=== Section Start ===
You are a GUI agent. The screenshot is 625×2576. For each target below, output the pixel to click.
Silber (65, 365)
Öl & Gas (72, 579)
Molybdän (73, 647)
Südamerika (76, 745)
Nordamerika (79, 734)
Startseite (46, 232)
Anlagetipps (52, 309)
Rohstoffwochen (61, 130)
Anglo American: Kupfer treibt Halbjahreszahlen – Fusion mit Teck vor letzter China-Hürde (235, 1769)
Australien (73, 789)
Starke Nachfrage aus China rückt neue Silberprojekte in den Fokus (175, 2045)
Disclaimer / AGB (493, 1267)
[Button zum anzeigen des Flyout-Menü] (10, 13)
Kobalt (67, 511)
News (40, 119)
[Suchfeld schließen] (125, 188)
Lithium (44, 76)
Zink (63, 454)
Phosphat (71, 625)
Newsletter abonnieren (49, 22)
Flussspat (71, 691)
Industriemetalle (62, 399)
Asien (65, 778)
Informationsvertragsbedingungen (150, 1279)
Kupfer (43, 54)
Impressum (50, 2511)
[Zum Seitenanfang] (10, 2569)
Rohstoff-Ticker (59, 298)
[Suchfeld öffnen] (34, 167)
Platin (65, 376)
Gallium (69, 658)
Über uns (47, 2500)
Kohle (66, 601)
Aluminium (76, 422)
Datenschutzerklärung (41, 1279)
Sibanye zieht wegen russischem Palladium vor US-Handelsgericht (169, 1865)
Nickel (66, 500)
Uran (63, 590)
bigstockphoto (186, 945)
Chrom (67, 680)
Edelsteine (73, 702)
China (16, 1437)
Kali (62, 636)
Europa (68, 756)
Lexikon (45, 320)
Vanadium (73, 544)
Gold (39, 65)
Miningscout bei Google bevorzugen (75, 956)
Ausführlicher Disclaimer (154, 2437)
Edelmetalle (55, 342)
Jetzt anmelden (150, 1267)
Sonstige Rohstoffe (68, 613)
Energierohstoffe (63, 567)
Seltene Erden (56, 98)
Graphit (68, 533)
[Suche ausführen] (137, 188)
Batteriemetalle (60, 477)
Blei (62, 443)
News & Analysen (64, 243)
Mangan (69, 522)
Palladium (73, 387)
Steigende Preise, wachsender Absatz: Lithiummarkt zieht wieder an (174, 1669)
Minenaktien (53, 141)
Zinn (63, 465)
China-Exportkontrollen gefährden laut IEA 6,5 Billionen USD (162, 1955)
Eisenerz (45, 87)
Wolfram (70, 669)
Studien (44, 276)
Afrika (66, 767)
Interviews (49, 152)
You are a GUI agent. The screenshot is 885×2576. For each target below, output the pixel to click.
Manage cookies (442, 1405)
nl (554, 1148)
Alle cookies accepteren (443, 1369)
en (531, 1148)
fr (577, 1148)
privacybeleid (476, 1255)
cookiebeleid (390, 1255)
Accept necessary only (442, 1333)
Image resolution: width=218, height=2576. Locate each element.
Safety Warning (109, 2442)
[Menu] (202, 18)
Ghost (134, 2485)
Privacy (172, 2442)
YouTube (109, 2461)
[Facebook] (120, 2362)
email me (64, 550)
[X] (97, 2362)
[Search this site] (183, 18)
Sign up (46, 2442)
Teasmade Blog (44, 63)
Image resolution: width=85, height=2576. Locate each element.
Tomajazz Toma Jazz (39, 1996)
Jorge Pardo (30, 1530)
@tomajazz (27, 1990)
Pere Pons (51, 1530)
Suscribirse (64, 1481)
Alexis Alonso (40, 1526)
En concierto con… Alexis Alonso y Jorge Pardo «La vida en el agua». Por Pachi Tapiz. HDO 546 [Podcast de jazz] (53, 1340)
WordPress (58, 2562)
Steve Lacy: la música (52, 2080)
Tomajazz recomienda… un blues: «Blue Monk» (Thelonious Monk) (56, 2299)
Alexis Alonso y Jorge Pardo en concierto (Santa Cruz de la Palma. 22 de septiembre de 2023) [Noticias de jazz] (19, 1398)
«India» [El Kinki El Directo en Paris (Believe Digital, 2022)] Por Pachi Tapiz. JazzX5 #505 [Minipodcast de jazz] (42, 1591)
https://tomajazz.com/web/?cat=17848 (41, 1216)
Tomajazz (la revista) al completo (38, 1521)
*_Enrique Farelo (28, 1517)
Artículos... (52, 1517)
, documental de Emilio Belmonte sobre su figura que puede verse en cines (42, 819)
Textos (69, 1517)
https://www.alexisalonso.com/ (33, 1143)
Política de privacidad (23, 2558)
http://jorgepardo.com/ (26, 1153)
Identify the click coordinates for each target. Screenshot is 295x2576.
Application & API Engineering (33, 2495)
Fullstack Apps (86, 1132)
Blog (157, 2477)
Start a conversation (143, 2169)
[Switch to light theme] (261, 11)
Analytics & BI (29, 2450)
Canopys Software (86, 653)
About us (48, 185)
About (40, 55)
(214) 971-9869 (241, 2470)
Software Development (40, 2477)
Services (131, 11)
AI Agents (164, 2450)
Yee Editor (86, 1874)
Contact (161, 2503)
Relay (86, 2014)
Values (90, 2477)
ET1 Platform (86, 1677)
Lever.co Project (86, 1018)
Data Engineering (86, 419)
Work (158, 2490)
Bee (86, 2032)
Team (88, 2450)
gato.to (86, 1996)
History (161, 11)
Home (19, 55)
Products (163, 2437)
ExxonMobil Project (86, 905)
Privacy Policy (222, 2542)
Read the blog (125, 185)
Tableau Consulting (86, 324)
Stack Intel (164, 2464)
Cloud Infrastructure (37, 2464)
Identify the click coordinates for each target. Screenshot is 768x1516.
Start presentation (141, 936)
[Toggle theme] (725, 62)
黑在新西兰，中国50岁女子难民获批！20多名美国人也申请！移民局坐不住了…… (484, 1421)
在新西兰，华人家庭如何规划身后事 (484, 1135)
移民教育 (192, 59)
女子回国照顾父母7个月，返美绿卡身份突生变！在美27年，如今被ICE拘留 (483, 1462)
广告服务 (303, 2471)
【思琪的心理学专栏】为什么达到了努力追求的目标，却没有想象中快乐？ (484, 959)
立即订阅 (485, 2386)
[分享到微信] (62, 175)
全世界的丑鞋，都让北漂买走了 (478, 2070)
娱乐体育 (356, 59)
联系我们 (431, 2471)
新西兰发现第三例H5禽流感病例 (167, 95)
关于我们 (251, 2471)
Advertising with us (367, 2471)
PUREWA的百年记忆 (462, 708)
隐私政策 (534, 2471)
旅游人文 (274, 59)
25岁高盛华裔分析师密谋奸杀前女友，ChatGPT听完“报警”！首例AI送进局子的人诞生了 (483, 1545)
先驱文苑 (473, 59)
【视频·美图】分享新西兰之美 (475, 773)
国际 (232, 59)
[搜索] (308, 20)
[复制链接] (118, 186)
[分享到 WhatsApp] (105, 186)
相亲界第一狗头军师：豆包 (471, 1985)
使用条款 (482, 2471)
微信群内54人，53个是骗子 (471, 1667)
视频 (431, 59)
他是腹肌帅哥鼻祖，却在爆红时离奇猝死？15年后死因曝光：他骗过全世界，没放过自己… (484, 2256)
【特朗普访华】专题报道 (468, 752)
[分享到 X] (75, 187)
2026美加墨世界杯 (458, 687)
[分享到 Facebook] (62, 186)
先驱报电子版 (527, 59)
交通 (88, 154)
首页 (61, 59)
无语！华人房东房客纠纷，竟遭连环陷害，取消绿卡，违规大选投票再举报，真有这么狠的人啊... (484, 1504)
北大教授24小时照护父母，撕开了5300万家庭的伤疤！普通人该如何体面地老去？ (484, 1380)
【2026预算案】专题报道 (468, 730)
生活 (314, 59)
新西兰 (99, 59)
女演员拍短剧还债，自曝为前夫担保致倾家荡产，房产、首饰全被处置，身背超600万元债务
=== Section End ===
Description of the task ::
Go to the line in the material above that contains "Services (131, 11)" and copy exactly from there through the line that contains "ExxonMobil Project (86, 905)", stopping after it.

Answer to this exercise ::
Services (131, 11)
AI Agents (164, 2450)
Yee Editor (86, 1874)
Contact (161, 2503)
Relay (86, 2014)
Values (90, 2477)
ET1 Platform (86, 1677)
Lever.co Project (86, 1018)
Data Engineering (86, 419)
Work (158, 2490)
Bee (86, 2032)
Team (88, 2450)
gato.to (86, 1996)
History (161, 11)
Home (19, 55)
Products (163, 2437)
ExxonMobil Project (86, 905)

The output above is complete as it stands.